• [Objective A]
In the Spark issue report, which path is used to save the Parquet test data?
• [Objective B]
Continue the Spark issue report from where it stops.

You are viewing a plain text version of this content. The canonical link for it is here.

Posted to issues@spark.apache.org by "Teng Qiu (JIRA)" <ji...@apache.org> on 2014/08/20 00:11:18 UTC

[jira] [Created] (SPARK-3138) sqlContext.parquetFile should be able to take a single file as parameter

Teng Qiu created SPARK-3138:
-------------------------------

             Summary: sqlContext.parquetFile should be able to take a single file as parameter
                 Key: SPARK-3138
                 URL: https://issues.apache.org/jira/browse/SPARK-3138
             Project: Spark
          Issue Type: Bug
          Components: SQL
            Reporter: Teng Qiu


http://apache-spark-user-list.1001560.n3.nabble.com/sqlContext-parquetFile-path-fails-if-path-is-a-file-but-succeeds-if-a-directory-tp12345.html

to reproduce this issue in spark-shell
{code:java}
val sqlContext = new org.apache.spark.sql.SQLContext(sc)
import sqlContext._
import org.apache.hadoop.fs.{FileSystem, Path}

case class TestRDDEntry(key: Int, value: String)

val path = "/tmp/parquet_test"
sc.parallelize((1 to 100)).map(i => TestRDDEntry(i, s"val_$i")).coalesce(1).saveAsParquetFile(path)

val fsPath = new Path(path)
val fs: FileSystem = fsPath.getFileSystem(sc.hadoopConfiguration)

• [Dataset excerpts]
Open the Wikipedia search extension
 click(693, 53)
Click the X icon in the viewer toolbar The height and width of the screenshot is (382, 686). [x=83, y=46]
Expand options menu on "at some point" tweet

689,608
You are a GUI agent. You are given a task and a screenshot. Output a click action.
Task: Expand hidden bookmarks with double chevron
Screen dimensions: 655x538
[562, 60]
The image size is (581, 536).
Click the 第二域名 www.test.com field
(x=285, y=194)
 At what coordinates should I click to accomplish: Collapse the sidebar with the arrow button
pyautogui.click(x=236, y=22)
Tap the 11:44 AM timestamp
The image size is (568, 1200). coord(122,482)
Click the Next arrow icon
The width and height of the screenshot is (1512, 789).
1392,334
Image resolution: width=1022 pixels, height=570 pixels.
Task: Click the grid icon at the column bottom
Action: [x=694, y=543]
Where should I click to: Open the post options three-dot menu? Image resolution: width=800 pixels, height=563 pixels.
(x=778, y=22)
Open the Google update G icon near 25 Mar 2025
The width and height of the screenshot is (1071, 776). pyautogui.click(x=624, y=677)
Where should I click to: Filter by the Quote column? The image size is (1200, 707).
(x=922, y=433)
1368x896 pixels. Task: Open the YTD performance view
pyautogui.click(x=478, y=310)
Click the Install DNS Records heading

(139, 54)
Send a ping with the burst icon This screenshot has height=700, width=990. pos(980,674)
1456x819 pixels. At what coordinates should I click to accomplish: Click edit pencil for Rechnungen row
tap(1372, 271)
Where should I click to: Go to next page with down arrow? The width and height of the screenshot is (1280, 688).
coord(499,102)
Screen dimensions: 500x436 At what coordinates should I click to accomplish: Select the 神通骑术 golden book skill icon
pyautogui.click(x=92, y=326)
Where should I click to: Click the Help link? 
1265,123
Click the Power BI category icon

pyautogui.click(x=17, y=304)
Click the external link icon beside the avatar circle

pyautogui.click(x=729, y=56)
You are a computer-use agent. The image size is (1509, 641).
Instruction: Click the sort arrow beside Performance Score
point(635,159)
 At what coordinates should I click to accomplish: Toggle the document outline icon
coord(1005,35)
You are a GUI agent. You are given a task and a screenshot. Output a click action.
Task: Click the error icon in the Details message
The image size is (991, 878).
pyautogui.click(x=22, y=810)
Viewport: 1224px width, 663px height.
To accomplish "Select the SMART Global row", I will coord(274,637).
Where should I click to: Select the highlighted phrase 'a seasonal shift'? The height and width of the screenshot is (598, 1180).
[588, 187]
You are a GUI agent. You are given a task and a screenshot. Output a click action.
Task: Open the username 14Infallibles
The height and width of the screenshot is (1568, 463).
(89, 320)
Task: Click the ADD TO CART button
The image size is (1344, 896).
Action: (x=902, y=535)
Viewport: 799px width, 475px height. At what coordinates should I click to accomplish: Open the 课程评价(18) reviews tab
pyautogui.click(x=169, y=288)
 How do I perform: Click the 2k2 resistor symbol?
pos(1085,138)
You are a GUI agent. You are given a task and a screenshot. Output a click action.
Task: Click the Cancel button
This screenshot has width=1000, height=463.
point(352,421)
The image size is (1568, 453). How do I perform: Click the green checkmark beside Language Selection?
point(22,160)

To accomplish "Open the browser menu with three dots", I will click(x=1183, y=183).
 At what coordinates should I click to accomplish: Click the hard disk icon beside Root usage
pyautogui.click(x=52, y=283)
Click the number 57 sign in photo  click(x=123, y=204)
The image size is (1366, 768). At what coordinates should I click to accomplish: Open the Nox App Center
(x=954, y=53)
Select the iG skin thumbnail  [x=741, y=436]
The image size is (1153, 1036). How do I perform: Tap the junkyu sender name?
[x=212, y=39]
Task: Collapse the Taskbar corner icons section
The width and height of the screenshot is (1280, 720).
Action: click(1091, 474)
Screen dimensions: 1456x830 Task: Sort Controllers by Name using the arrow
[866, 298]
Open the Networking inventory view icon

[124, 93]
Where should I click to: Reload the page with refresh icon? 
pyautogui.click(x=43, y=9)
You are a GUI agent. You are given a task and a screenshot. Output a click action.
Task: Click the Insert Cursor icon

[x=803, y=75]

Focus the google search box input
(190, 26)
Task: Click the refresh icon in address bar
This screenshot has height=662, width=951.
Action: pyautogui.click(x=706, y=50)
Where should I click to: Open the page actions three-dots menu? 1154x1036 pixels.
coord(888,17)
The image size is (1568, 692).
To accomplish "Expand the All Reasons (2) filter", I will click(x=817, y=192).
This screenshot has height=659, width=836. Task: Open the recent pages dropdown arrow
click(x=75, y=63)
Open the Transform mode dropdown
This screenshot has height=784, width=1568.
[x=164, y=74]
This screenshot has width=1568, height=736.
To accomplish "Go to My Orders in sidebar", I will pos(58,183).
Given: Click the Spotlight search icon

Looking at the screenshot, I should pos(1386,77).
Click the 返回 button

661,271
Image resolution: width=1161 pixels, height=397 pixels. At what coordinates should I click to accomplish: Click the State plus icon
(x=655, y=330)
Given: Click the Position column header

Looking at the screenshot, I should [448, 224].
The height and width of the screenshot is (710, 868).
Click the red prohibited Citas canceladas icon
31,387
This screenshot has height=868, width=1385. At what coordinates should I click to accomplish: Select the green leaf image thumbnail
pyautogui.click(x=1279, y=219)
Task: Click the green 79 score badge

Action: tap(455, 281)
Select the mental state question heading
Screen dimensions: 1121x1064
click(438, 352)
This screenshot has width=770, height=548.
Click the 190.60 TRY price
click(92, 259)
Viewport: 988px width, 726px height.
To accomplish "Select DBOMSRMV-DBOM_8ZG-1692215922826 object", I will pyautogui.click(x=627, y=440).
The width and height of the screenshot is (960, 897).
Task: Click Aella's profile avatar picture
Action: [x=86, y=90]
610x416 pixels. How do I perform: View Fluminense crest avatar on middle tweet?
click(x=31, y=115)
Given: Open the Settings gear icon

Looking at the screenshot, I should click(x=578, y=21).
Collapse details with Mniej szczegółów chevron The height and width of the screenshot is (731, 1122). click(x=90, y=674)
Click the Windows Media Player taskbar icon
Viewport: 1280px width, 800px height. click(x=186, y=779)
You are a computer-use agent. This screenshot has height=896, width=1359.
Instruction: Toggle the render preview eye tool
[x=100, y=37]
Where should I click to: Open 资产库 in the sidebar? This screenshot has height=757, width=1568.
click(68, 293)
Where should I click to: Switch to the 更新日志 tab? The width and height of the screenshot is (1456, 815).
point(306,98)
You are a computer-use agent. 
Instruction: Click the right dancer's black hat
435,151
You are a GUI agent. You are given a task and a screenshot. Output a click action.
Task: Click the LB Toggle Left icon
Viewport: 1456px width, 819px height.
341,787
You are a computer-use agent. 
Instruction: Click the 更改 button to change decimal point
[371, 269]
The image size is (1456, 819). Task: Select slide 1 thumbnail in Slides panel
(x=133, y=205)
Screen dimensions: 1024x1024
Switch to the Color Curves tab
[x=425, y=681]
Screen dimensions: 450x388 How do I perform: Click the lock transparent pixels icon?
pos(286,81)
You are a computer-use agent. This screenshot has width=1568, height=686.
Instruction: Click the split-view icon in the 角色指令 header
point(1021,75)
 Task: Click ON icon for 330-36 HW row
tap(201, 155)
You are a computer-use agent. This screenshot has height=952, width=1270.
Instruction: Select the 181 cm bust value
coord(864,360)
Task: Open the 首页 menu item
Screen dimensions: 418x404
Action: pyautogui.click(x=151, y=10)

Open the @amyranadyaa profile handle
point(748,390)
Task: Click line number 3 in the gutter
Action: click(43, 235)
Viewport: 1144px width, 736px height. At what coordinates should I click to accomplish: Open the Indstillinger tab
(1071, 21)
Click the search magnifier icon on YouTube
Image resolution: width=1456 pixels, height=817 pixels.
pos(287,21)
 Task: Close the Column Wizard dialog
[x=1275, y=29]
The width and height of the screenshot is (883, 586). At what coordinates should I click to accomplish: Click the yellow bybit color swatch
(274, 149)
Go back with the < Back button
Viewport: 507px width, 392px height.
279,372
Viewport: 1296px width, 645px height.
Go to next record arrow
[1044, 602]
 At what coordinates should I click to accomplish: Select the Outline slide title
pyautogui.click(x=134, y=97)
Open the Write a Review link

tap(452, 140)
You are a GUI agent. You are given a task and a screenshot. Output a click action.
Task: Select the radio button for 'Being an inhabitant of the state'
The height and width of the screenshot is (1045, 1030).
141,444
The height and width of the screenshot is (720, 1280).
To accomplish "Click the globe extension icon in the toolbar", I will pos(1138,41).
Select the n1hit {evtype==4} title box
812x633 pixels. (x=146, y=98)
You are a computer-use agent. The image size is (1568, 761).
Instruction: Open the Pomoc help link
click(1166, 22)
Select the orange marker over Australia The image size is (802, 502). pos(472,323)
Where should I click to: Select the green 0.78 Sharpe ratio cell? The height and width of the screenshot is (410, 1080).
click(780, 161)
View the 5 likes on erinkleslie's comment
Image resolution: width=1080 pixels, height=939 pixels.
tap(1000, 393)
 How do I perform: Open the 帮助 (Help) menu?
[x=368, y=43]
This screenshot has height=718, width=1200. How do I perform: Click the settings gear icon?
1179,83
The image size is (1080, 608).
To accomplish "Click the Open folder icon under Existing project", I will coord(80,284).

• [Expected output A]
"/tmp/parquet_test"

• [Expected output B]
val children = fs.listStatus(fsPath).filter(_.getPath.getName.endsWith(".parquet"))

val readFile = sqlContext.parquetFile(path + "/" + children(0).getPath.getName)
{code}

it throws exception:

{code}
java.lang.IllegalArgumentException: Expected file:/tmp/parquet_test/part-r-1.parquet for be a directory with Parquet files/metadata
        at org.apache.spark.sql.parquet.ParquetTypesConverter$.readMetaData(ParquetTypes.scala:374)
        at org.apache.spark.sql.parquet.ParquetTypesConverter$.readSchemaFromFile(ParquetTypes.scala:414)
        at org.apache.spark.sql.parquet.ParquetRelation.<init>(ParquetRelation.scala:66)
{code}



--
This message was sent by Atlassian JIRA
(v6.2#6252)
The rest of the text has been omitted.